The Bureau of Labor Statistics released its reckoning on the December 2013 employment numbers.

The positive spin concerns the decline of the U3 unemployment rate to 6.7%, a five year low. It is the lowest calculated U3 rate since the start of the recession in late 2008. In October 2008, the U3 rate was 6.5%. The rate should come with a footnote explaining the change in definitions used in the calculations that took place during Obama's first term.

It does appear as good news. However, don't let yourself be myopic. Step back and examine why that number dropped.

The largest contributor to that drop in the U3 unemployment rate is obvious. The total number of people willing to work, looking for work, working, or wanting to be part of the available workforce declined substantially. A drop of a tenth of a percent (0.1%) is a huge change to the labor force. December numbers report a drop twice that amount at 0.2%. The participation rate is now at 62.8%, demonstrating a drop of just over 0.8% over 2013. It means over 493,000 more people gave up in December. It means almost 2 million people gave up in 2013 alone.

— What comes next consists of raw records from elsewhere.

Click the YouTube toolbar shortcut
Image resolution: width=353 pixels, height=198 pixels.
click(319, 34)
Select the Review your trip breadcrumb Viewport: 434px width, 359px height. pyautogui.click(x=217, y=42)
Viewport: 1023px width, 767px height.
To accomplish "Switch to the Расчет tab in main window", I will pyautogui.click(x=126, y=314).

BLS reports that the total number of underemployed due to economic reasons remains the same about the same. What the figures do not calculate is the number of people employed full-time at jobs they are over-qualified to fill. For example, a person with a Masters in Psychology - Early Childhood Development working as a diaper-changer at a daycare facility for a $10.00 per hour wage. The circumstances concerning such forms of underemployment are not calculated or reported by the BLS.

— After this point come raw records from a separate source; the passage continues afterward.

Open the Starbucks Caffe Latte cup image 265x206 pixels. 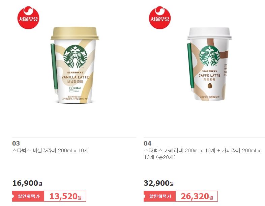coord(209,64)
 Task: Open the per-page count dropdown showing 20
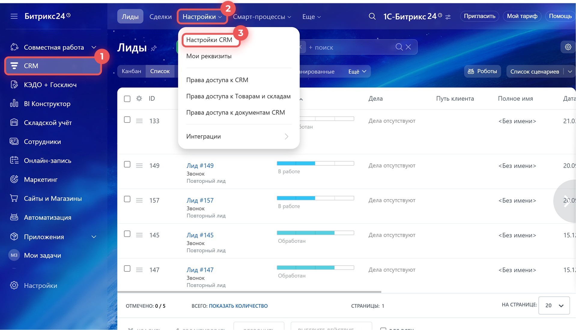click(554, 305)
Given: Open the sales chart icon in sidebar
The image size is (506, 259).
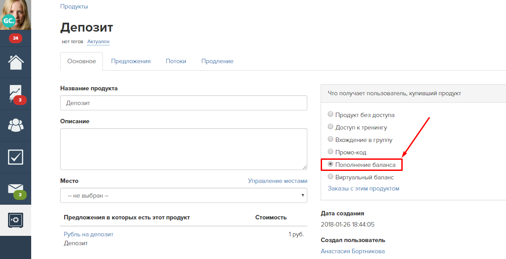Looking at the screenshot, I should click(x=16, y=94).
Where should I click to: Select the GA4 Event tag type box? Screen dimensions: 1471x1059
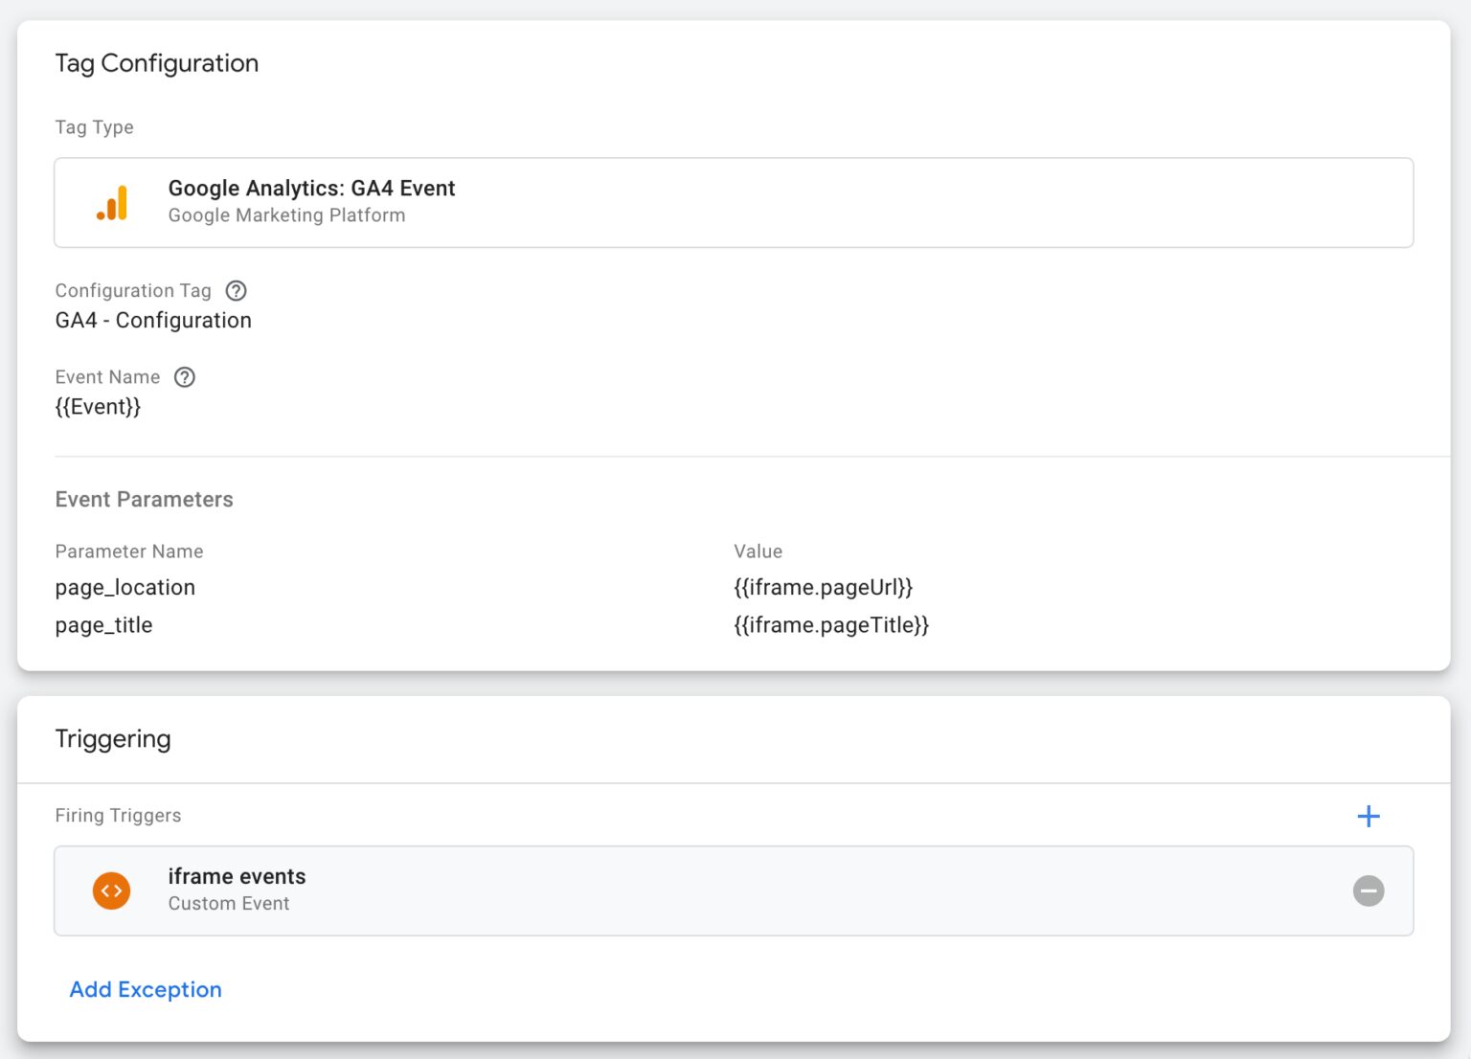click(734, 203)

The current U6 based upon the current BLS definitions is 11.7%. That is down 0.3% from November, again due to the decline in the labor force.

Some wish to spin the low U3 rate as now at its lowest level since October 2008. For that reason, we'll use the November 2008 data for comparisons. The U3 in Nov. 2008 was 6.8%, slightly above the current reported U3.

If the participation rate were the same, 65.8% instead of the current 62.8%, then the current U3 would be closer to 11.1%. The U6 would be closer to 15.9%. That 3.1% drop in people willing to work, look for work, or currently working is huge. It makes the 6.8% unemployment of Nov 2008 look prosperous when compared to the anemic 6.7% U3 rate of today.

It means things are far from getting better.